Individuals and companies have a choice of entities – some requiring more formalities than others – through which to pool their resources and efforts in pursuit of a common business goal. Joint ventures and general partnerships are on the less formal side of the spectrum and are often used in the early stages of a business project to keep costs down before the project’s viability is established, and before limited liability becomes an issue. Until the proliferation of limited liability partnerships and like statutory business forms, many professional firms including lawyers and doctors traditionally operated as general partnerships.
It is not uncommon for written joint venture or partnership agreements to include a buy-sell agreement.
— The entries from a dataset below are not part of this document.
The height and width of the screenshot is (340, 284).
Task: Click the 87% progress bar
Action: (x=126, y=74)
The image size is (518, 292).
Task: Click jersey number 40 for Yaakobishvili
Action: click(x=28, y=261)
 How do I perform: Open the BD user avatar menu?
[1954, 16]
If the joint venture or partnership later converts to a corporation or limited liability company, and the owners do not make a superseding shareholder or operating agreement, is the prior agreement enforceable when a shareholder or LLC member wants out or seeks judicial dissolution?
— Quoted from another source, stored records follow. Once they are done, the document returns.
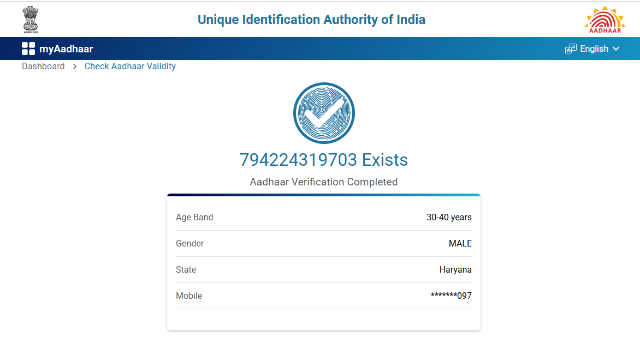640x361 pixels.
Task: Click the myAadhaar home label
Action: click(66, 49)
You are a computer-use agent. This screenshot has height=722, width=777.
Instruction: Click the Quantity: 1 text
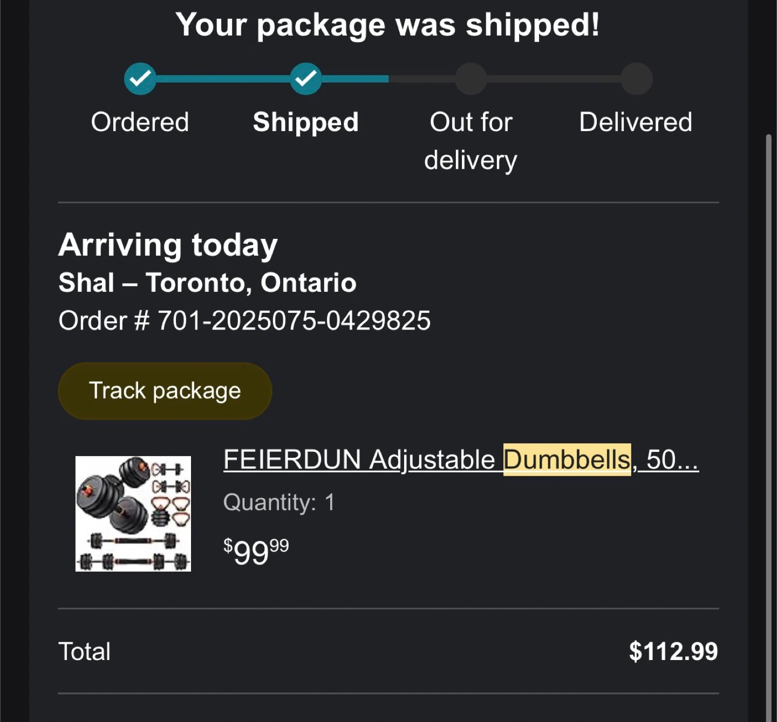coord(279,503)
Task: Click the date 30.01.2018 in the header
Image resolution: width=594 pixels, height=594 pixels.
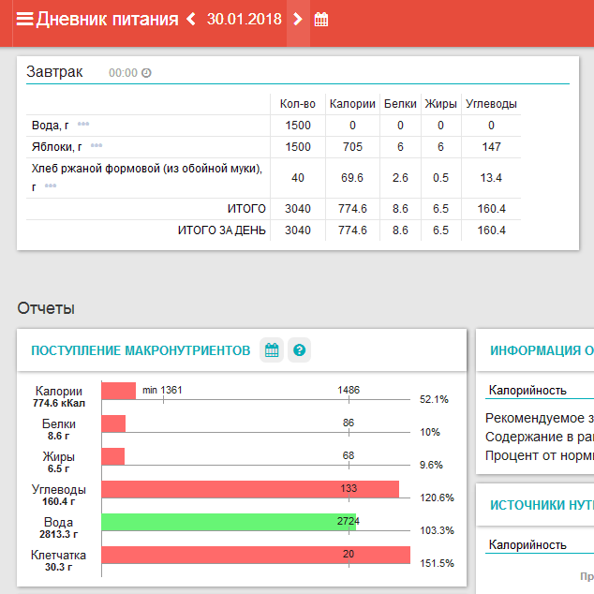Action: click(x=244, y=20)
The answer is complicated by a long line of New York case precedent, most notably Weisman v Awnair Corp., 3 NY2d 444 (1957), decided by New York’s highest court, holding that a partnership may not exist where the business is conducted in corporate form, and parties may not be partners between themselves while using the corporate shield to protect themselves against personal liability.
A couple of newer decisions by intermediate appellate courts, however, take a modified approach to the issue permitting enforcement of the pre-conversion agreement. In Matter of Hochberg (Manhattan Pediatric Dental Group, P.C.), 41 AD3d 202 (1st Dept 2007), two dentists formed a practice and entered into a partnership agreement containing an arbitration clause and also requiring that a partner seeking dissolution first offer his interest to the other. Years later they converted the practice to a professional corporation, but without making a new agreement. When one of them later sought dissolution, the other sought to compel arbitration under the old partnership agreement. The appellate court, reversing the trial court’s decision, ruled that such pre-conversion agreements are enforceable as long as the rights of creditors or other third parties are not involved and the parties’ rights under the partnership agreement are not in conflict with the corporation’s functioning. Judicial dissolution of the dental practice would be inappropriate, the court added, in that it would allow avoidance of the buyout provisions by seeking such dissolution.
The best practice, of course, is to make a new written agreement when converting to a new form of entity, or at least indicate in writing whether the old agreement survives the conversion.